第三回 板橋日大病院へ

 診断によれば、見当識障害。全身性の痙攣と重度の昏睡状態が出現している。
 抗生剤、抗ウイルス剤が点滴によって投与された。
 同時に糖尿病も診断されている。血液中の糖分を計る血糖値とは別にヘモグロビン・エーワンシー(HbA1 c)という測定がある。赤血球のなかのヘモグロビンにブドウ糖が付着する割合を計る単位だ。全ヘモグロビンの4〜6パーセントが正常値。赤血球の寿命は約四ヵ月なので、これを測ると一〜二ヵ月前の平均血糖コントロールの状態がわかる。

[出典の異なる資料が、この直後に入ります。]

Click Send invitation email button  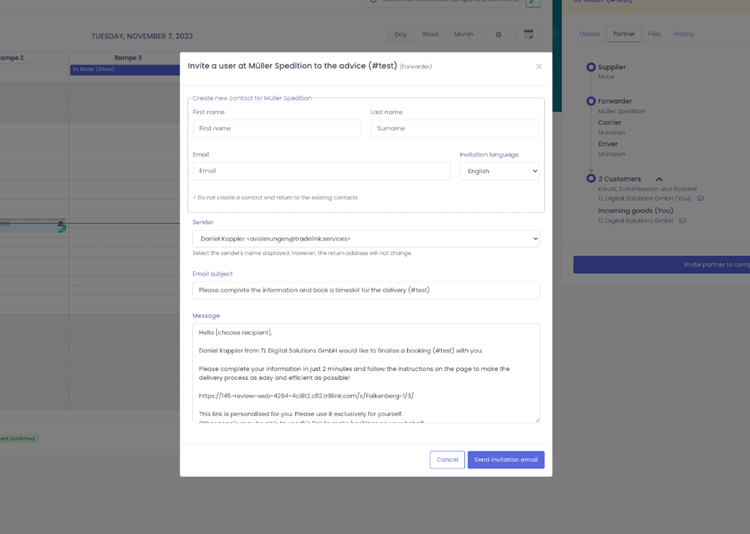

わたしの入院時は、これが9パーセントに達していた。前記の点滴に加えて血糖を下げるためのステロイド剤も投与される。ウイルスに感染したのは糖尿病による体力低下からくるものと思われる。糖尿病がわりと最近の急性に近いものか、もっと以前からの慢性のようなものかわからない。疲れやすいという自覚によれば、それはここ一、二ヵ月の症状だ。しかし自己診断ほどいいかげんなものはないと痛感させられた身にとっては、急性を主張するほどの自信はない。とにかく、脳をウイルスに侵略された一方で、「不治の病」にかかってしまったことだけは間違いないのだ。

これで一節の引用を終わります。